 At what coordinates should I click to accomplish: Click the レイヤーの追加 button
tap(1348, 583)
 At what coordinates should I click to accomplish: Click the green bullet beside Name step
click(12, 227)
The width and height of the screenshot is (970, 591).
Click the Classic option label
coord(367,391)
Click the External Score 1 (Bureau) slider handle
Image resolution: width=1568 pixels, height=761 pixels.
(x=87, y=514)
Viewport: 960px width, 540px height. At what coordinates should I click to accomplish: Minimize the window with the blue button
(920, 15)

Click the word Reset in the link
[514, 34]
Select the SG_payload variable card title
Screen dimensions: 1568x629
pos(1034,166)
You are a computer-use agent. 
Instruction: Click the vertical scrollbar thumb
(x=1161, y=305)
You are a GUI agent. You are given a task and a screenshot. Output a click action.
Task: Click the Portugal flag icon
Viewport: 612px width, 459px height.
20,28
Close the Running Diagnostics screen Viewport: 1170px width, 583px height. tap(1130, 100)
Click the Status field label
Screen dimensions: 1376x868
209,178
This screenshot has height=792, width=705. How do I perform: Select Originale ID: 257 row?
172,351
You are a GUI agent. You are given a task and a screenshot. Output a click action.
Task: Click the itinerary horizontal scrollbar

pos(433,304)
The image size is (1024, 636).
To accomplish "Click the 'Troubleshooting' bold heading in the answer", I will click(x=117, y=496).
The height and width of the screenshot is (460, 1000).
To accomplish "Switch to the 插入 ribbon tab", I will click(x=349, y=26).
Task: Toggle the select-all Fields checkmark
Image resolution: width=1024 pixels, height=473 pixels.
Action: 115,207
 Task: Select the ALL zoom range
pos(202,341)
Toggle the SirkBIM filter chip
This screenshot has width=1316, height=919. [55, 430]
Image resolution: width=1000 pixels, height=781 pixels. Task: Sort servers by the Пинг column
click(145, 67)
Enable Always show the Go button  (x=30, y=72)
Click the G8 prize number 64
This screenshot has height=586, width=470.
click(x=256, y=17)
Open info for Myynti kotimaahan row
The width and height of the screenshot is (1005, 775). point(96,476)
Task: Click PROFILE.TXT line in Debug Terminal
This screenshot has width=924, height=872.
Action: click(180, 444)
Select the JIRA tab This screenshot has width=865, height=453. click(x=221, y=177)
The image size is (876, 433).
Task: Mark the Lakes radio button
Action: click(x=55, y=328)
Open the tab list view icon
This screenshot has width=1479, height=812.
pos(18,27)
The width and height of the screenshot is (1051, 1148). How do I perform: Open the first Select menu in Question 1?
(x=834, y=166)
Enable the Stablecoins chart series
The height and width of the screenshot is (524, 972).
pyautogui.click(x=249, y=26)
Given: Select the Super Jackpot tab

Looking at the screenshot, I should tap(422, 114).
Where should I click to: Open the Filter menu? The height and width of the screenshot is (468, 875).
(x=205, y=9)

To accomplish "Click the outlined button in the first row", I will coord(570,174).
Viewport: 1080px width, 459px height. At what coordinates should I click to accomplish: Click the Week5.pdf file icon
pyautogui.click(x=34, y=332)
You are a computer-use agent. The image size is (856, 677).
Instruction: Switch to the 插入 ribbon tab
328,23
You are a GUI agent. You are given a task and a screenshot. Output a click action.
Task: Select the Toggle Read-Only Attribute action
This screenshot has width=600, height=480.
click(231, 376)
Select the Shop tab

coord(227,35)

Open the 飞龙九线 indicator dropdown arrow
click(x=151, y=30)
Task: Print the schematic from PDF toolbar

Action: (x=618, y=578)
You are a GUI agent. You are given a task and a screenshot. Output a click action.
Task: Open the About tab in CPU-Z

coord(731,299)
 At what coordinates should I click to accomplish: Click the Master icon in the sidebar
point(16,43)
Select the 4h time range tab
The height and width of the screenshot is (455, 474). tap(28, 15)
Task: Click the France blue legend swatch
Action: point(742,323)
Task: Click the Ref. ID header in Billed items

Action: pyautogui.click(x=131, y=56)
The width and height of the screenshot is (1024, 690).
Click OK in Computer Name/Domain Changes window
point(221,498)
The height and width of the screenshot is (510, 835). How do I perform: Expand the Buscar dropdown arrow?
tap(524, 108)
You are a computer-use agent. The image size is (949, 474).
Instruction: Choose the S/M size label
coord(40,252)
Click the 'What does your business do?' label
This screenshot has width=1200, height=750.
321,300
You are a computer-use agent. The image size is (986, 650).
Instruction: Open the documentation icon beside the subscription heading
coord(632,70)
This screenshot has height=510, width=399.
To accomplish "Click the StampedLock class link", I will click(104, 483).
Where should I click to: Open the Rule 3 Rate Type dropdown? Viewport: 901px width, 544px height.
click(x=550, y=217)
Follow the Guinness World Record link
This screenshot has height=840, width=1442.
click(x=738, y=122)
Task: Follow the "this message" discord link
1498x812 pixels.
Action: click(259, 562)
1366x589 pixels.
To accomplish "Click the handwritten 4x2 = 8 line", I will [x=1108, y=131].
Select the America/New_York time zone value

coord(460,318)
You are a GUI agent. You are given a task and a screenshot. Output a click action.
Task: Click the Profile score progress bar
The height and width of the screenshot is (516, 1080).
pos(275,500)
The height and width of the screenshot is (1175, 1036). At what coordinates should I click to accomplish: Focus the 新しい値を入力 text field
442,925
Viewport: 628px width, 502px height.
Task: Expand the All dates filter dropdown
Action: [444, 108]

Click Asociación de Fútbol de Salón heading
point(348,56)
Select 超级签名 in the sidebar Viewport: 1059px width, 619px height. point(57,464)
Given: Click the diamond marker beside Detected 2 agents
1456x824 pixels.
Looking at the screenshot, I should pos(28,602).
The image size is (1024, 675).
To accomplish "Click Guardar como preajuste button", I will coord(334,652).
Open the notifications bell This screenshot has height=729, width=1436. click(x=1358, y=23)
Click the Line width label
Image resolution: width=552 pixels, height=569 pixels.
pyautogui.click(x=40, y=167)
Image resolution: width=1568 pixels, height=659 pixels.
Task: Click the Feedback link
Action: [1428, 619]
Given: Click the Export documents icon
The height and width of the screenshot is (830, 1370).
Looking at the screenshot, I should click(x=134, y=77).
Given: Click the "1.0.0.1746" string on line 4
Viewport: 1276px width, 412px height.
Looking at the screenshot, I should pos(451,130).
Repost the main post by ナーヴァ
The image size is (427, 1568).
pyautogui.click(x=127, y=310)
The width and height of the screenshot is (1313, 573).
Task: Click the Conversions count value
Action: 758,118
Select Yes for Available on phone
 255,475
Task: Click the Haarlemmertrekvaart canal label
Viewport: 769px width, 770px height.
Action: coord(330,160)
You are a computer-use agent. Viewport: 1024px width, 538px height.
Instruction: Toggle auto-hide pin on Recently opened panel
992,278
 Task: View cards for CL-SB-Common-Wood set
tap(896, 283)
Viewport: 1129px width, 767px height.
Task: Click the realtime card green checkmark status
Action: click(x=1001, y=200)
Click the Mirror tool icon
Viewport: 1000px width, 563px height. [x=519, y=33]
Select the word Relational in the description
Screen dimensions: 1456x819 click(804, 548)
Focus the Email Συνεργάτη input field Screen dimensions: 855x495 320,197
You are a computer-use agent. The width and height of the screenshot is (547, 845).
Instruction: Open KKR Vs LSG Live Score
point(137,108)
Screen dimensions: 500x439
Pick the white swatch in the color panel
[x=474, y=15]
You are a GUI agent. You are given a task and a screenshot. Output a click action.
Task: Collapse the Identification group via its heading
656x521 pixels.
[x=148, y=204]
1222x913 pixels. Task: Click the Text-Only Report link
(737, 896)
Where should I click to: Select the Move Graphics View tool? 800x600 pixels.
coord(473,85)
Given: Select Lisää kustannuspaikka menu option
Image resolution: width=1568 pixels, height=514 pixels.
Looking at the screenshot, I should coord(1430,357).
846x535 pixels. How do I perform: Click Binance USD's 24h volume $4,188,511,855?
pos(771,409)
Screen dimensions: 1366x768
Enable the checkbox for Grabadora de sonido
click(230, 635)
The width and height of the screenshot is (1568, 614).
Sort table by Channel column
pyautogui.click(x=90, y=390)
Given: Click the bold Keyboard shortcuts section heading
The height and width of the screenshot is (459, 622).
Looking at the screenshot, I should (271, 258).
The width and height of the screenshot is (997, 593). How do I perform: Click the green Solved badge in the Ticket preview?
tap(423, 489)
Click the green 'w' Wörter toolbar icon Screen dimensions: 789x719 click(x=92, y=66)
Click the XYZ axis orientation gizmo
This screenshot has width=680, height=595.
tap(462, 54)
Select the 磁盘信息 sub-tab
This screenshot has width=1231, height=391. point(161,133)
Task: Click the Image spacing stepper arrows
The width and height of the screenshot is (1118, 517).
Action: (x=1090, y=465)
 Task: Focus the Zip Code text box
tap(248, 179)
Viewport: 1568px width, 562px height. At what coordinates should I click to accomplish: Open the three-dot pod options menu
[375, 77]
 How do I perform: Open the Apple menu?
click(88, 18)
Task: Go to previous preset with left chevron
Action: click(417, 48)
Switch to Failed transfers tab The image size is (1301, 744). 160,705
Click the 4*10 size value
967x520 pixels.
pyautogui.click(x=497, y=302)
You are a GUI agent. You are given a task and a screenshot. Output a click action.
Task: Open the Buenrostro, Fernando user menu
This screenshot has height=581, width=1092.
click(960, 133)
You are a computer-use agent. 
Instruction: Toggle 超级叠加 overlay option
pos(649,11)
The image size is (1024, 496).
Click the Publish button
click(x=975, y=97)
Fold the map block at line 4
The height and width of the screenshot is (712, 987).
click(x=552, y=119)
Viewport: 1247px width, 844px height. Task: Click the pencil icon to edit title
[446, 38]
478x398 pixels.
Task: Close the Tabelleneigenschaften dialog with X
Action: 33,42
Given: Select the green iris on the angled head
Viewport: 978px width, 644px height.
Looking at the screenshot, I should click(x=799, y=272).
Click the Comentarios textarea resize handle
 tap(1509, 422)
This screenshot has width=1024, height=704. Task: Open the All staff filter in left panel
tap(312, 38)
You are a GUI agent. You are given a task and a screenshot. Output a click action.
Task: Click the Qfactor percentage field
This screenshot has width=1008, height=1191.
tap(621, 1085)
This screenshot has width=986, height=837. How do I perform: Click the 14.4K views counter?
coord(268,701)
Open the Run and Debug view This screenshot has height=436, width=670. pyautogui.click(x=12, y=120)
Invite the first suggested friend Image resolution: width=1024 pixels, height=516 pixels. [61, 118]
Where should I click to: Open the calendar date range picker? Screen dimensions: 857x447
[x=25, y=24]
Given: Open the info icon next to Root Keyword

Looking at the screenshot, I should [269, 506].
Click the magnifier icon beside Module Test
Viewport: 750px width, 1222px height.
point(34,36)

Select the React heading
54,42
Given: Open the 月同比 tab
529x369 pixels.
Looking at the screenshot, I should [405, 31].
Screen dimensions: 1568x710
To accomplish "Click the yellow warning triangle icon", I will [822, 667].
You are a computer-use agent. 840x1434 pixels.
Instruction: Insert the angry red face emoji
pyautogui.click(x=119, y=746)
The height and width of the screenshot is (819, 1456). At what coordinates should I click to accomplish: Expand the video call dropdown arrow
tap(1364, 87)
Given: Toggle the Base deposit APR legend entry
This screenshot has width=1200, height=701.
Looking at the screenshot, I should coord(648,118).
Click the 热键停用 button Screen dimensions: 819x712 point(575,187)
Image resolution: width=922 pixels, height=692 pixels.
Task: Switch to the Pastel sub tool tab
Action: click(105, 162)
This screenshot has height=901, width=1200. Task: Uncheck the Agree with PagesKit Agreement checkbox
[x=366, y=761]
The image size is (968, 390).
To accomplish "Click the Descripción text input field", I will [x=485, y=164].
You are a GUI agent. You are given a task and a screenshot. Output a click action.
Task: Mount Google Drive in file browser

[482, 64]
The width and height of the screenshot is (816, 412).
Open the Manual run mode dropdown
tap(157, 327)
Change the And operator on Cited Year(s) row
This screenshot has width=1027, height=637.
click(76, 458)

● ● ●

WHAT YOU WILL DO:
Whenever a line of the data includes the word "Follow", show that line in full.

REPLY:
Follow the Guinness World Record link
Task: Follow the "this message" discord link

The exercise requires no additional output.